Let's try the same with a different pairing of conspiracies. This time, we'll use the moon landing conspiracy and the idea global warming is a hoax. For the sake of space, I'll skip some of the steps. Here is a frequency table showing how people responded to the two items:
table(surv$CYMoon, surv$CYClimChange) 1 2 3 4 1 892 53 65 57 2 39 20 5 4 3 2 1 0 1 4 2 2 0 2
The histogram showing how many people agreed global warming is a hoax:
The correlation score between the two items:
cor(surv$CYMoon, surv$CYClimChange)  0.1265264
And finally, the table showing how this correlation score arises:
CYMoon ClimChange count contribution 1 1 1 892 0.081511056 2 2 1 39 -0.039846588 3 3 1 2 -0.004269590 4 4 1 2 -0.006495765 5 1 2 53 -0.008748525 6 2 2 20 0.036911683 7 3 2 1 0.003856235 8 4 2 2 0.011733771 9 1 3 65 -0.027398354 10 2 3 5 0.023564379 11 3 3 0 0.000000000 12 4 3 0 0.000000000 13 1 4 57 -0.038643707 14 2 4 4 0.030320669 15 3 4 1 0.015838294 16 4 4 2 0.048192843
892 people said they strongly disagreed with the idea NASA faked the moon alanding and strongly disagreed with the idea global warming is a hoax. That contributed 0.082 to the total correlation score of 0.127. Two people said they strongly agreed with both ideas, contributing 0.048. One person claimed to strongly agree with one idea and agree with the other, contributing 0.016.
Of 1,145 respondents, a total of three people claimed to believe NASA faked the moon landing and global warming is a hoax. 892 people found both ideas laughable. That is what the math indicates. What then, should one say about this math?
A competent researcher would notice this data is so heavily skewed any correlation scores we might calculate are meaningless as the assumption of a normal distribution in the data is violated to an extreme. That's not what was done though. This is the title of a paper published based on this survey:
NASA Faked the Moon Landing—Therefore, (Climate) Science Is a Hoax
That paper got its authors a ton of attention and caused them to be "experts" in their field. That's a shame. In Part Three, I will prove these authors would have gotten the same results they published if nobody taking their survey had claimed to believe NASA faked the moon landing. They would have gotten the same result they published if nobody taking the survey had claimed to believe global warming is a hoax.

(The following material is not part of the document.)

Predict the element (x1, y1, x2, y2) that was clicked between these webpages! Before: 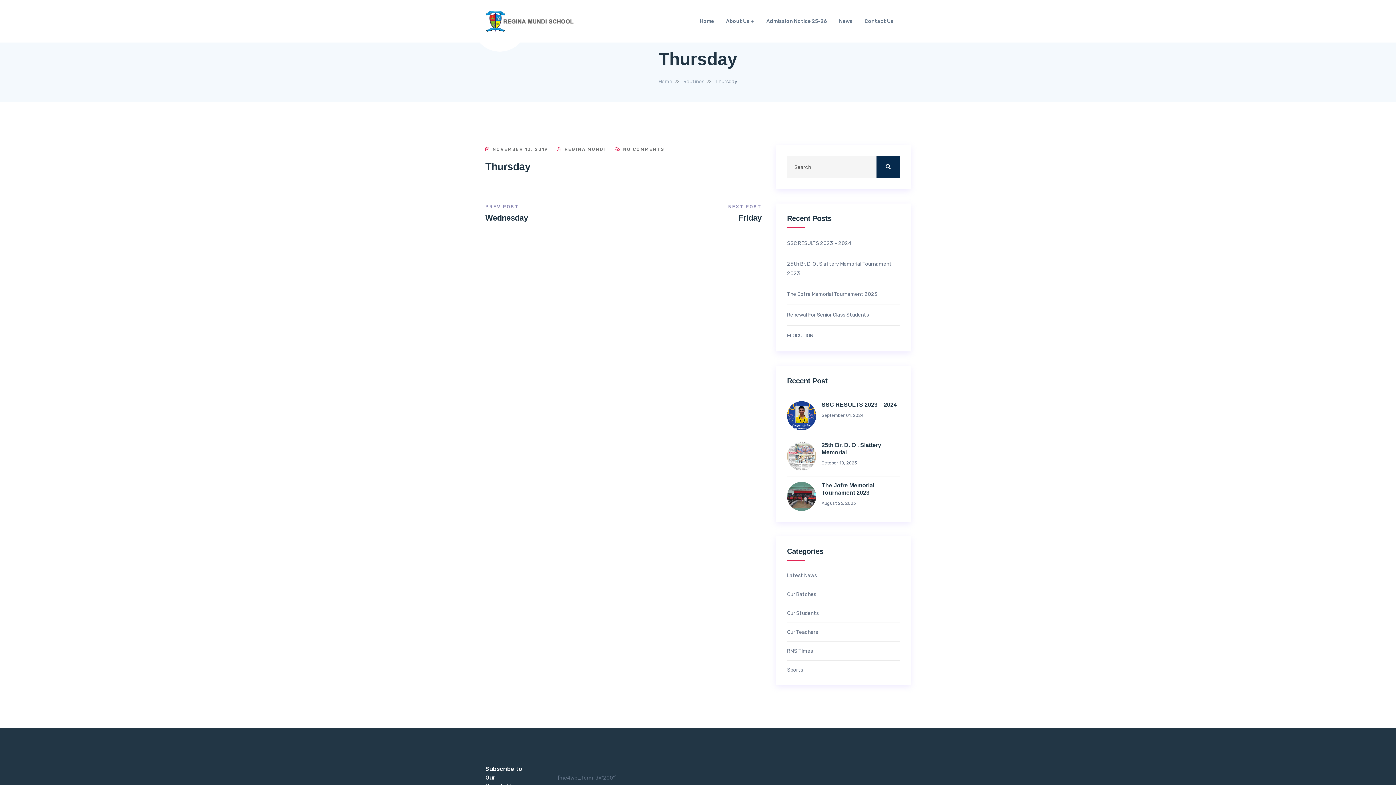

These authors published results which didn't require any data that supported them. They did so because they used naive correlation tests on data with a heavily skewed distribution, violating the requirements of those tests. They then chose not to examine their data to find out where their results came from despite it being very easy to do.
And they're not the only ones. Many "scientists" are doing the exact same thing.